Pudiendo poner a empresas de todo el país a fabricar respiradores, mascarillas y el equipo adecuado de protección, Pedro Sánchez dio luz verde al inicio de la matanza. Teniendo todo el poder, pudiendo comportarse como un estadista, Pedro Sánchez se amilanó ante los fascismos periféricos y los ombligos de las autonomías. Gran Bretaña, Francia e Italia tienes desplegados a los soldados por sus geografías. Sánchez, reo por conveniencia personal de los nacionalismos raciales, impide al Ejército entrar en esas sagradas tierras, salvo a la UME, y excepcionalmente.
No obstante, esta pandemia pasará factura. En vidas, especialmente, y, secundariamente, en la economía y en las mentalidades. Pero el presidente y el PSOE, Pablo Iglesias y UP (no Torra y los miles de cabecillas de las SS catalanas, bien asentadas en un pueblo rabiosamente xenófobo), tendrán que rendir cuentas, posiblemente no en los juzgados porque tienen en un puño al Poder Judicial, empero en las urnas, sí, y solo en ellas, porque queda descartado que deje rastro en sus conciencias.

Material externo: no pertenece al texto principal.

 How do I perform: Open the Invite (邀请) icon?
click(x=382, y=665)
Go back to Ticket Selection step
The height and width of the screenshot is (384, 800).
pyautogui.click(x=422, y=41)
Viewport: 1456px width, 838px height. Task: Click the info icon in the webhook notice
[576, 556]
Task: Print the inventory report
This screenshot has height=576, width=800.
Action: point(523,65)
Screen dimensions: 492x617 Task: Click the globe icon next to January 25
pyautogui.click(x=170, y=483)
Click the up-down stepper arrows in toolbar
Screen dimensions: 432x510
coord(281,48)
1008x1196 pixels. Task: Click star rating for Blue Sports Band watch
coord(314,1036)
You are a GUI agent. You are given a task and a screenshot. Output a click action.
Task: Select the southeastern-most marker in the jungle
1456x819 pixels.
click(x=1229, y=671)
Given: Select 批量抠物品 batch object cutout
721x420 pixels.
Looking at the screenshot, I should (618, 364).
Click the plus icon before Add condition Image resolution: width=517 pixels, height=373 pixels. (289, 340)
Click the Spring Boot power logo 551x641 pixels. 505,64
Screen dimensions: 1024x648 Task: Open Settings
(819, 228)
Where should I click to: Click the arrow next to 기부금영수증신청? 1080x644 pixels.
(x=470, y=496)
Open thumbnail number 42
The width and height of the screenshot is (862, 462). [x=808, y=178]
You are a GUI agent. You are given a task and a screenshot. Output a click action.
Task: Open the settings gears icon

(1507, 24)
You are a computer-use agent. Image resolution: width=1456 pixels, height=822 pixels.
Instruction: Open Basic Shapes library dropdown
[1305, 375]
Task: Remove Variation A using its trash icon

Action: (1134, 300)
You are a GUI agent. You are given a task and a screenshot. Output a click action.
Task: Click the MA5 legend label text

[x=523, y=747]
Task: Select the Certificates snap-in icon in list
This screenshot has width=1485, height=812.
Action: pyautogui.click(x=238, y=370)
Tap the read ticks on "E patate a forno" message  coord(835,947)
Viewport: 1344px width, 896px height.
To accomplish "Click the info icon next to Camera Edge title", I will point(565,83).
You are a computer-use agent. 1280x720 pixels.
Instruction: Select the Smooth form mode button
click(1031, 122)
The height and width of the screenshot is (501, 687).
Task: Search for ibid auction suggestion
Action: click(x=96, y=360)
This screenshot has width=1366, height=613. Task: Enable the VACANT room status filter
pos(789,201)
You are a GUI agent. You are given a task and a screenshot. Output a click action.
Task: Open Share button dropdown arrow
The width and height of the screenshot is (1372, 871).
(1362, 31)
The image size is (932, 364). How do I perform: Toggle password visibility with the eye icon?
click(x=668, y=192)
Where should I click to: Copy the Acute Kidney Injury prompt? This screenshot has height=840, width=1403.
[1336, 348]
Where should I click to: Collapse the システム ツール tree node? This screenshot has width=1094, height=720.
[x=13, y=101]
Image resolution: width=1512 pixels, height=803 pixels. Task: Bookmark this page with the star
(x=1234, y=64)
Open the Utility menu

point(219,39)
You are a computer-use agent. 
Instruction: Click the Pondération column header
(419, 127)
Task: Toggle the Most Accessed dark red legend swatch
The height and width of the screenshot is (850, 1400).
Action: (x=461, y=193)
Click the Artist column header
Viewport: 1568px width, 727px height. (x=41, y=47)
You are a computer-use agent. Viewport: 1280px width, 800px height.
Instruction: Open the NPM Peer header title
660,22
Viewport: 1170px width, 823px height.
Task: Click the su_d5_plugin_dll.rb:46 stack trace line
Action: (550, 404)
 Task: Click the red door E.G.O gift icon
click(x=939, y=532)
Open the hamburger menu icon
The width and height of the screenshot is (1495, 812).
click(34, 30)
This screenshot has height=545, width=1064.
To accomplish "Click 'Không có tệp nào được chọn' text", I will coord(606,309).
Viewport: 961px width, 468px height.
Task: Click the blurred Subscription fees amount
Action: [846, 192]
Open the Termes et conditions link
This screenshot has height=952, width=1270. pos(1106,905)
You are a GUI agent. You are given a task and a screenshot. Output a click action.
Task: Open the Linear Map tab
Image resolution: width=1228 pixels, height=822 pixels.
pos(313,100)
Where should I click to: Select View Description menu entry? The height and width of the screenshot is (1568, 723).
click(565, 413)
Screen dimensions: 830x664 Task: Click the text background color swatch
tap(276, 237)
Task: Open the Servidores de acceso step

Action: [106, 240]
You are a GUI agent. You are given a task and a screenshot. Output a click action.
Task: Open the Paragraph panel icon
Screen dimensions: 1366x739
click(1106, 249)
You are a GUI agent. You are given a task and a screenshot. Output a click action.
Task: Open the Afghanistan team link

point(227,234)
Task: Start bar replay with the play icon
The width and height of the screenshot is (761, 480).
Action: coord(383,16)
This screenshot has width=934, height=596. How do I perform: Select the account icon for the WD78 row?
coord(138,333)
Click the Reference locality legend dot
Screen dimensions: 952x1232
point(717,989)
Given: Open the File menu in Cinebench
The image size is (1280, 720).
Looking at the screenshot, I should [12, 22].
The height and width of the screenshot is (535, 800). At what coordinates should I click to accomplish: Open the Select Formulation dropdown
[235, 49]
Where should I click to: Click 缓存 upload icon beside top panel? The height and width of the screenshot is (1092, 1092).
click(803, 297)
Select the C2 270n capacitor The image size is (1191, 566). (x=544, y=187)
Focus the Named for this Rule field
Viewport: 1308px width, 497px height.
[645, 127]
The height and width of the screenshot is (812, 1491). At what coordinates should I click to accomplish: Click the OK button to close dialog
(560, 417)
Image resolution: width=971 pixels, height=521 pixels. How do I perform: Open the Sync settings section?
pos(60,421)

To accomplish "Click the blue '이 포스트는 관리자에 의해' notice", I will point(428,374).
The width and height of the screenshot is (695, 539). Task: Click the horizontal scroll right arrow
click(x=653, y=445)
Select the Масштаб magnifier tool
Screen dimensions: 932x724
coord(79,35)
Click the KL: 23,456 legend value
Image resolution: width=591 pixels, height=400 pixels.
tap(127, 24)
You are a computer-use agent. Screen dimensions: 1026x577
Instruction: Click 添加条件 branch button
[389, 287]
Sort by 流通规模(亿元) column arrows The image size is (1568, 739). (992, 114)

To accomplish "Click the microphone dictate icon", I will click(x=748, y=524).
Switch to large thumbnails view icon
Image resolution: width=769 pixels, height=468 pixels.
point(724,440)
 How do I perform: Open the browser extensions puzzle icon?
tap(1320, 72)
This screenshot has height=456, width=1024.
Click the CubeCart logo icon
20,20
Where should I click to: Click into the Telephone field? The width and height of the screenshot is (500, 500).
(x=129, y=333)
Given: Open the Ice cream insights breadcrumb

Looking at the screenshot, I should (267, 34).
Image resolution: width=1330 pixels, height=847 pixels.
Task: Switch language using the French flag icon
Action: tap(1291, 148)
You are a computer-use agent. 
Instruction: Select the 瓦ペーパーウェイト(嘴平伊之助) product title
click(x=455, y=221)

(A: La mancha humana, de Philip Roth: «… por muy inteligente que uno pueda ser, Voluptas hace que casi todo lo que quieres pensar sea cierto, ciertas posibilidades ni siquiera se formulan jamás, y, por descontado, no son objeto de eficaces conjeturas…», página 195, de la Editorial Random House Mondadori, Colección Debolsillo, Barcelona, 2008, 430 páginas; B: Edipo Rey, de Sófocles: «-Edipo: ¿Cuál es el rito de la purificación? ¿Cuál es la índole del mal? -Creonte: Con el destierro de un hombre, o bien haciendo expiar la sangre derramada con un nuevo derramamiento de sangre, como si esa sangre fuera la tempestad que azota la ciudad», página 103, de la Editorial Labor, 1988, 284 páginas, volumen que contiene, además de la obra de referencia, la de Antígona y Electra; C: Cásate conmigo, de John Updike: «—Ruth [a su esposo]: ¿Crees que somos perversos? ?Jerry: Normalmente perversos. Diría que somos humanos», página 155, de la Editorial Noguer, Barcelona, 1977, 308 páginas).